DeepSEA complete datasets and code

Surveying antimicrobial resistance (AMR) is essential to track the evolution and spread of resistant genes/proteins since AMR is a major cause of death, being responsible for more deaths than HIV and malaria combined.  Alignment-based annotation tools use strict similarity (>70%) cutoffs to distinguish between potential and AMR real sequences and only annotate proteins similar to those in their databases. DeepARG and AMRFinderPlus use artificial neural networks (ANN) and Hidden Markov Models (HMM) to annotate AMR proteins with remote homology. However, DeepARG needs a pre-processing step that aligns the query data and selects the most probable proteins, although the filtering uses looser cutoffs. HMMs also depend on multi-sequence alignment (MSA) and are focused on a single AMR class.

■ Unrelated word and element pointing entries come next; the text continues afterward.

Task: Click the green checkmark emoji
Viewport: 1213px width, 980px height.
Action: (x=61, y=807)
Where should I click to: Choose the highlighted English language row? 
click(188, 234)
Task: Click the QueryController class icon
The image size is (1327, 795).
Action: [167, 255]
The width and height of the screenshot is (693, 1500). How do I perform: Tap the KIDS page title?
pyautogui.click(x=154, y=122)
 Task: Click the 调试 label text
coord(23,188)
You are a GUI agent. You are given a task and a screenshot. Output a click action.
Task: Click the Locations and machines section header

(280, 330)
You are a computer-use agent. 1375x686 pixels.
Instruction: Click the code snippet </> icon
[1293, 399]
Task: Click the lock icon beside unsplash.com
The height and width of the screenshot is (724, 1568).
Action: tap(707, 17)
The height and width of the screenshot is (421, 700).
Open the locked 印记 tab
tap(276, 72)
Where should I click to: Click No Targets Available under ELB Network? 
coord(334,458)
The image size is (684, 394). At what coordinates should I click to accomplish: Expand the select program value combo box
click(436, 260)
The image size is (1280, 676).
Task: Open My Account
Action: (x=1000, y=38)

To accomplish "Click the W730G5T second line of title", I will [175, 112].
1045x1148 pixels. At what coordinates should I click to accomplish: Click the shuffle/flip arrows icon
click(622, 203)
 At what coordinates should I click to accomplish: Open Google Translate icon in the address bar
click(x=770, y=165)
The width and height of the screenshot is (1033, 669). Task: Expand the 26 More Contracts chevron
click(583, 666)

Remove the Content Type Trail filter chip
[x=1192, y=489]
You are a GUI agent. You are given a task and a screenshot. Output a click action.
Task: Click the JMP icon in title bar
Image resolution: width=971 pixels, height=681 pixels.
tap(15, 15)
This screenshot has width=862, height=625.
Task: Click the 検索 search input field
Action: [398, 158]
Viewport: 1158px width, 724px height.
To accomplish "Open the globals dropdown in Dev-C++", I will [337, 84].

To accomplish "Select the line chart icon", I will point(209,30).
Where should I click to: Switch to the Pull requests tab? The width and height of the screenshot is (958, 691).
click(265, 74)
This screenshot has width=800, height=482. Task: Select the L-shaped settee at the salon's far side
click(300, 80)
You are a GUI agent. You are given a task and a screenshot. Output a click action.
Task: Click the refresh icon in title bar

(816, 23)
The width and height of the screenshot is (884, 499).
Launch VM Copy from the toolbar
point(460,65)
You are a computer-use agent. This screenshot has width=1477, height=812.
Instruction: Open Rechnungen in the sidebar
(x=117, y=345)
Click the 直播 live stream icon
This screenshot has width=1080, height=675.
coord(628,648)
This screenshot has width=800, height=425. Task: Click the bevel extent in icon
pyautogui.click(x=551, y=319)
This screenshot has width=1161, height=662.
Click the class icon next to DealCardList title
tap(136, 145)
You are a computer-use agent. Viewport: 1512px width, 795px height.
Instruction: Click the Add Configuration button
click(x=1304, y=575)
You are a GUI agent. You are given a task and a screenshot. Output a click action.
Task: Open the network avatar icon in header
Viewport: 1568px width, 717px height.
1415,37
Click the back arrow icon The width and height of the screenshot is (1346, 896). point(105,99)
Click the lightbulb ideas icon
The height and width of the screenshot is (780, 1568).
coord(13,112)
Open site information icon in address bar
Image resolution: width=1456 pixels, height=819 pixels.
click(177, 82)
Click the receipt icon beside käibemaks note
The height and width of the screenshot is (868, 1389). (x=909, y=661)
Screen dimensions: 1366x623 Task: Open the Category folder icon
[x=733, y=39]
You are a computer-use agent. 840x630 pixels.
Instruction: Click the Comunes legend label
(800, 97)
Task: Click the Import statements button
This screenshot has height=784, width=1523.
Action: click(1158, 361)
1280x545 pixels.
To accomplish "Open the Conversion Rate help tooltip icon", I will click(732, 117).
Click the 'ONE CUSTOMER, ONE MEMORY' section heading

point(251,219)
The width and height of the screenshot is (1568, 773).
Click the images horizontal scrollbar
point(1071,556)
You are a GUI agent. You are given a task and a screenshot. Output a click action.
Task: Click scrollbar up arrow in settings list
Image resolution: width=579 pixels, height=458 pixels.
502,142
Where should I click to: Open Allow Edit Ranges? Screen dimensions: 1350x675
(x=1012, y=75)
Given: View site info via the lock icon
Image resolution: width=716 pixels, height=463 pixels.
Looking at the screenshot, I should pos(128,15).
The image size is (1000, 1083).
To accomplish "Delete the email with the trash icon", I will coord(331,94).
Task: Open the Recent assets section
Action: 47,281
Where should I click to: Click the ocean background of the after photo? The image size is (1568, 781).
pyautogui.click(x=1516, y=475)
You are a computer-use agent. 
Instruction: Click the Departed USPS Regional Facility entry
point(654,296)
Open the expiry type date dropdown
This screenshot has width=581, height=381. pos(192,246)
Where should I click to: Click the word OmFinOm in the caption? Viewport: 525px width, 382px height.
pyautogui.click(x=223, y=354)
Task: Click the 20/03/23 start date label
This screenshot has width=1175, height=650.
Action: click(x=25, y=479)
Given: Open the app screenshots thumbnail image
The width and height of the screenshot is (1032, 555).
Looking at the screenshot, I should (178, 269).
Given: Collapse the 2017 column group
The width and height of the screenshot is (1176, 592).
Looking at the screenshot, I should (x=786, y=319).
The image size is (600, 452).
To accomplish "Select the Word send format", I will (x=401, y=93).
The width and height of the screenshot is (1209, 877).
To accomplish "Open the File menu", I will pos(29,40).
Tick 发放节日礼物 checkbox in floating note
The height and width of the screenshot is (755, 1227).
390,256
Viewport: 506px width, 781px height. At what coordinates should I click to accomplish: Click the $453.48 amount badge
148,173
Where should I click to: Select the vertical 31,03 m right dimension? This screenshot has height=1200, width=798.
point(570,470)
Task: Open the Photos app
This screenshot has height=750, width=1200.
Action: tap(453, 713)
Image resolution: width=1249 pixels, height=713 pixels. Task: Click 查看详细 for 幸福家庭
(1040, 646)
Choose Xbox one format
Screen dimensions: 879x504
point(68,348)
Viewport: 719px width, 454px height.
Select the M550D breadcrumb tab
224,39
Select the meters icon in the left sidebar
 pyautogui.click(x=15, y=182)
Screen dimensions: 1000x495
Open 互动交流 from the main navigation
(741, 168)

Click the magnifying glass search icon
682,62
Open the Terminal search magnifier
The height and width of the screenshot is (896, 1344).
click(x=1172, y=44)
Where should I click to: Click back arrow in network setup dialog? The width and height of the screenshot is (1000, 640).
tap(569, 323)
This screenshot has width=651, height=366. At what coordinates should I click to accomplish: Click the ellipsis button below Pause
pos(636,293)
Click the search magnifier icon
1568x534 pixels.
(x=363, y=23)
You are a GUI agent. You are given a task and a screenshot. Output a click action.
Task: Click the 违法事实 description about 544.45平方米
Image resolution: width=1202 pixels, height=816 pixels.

Here we present DeepSEA, an alignment-free tool fitted on antimicrobial resistant proteins (APR) and non-resistant proteins (NRP) aligned and unaligned to ARP. Our results show that DeepSEA outperforms the current multi-class AMR classifiers. Furthermore, DeepSEA’s model can cluster AMR by resistant mechanisms, showing that the model's latent variables successfully captured distinguishing features of antibiotic resistance. Our tool annotated functionally validated tetracycline destructases (TDases) and confirmed the identification of a novel TDase found by HMM.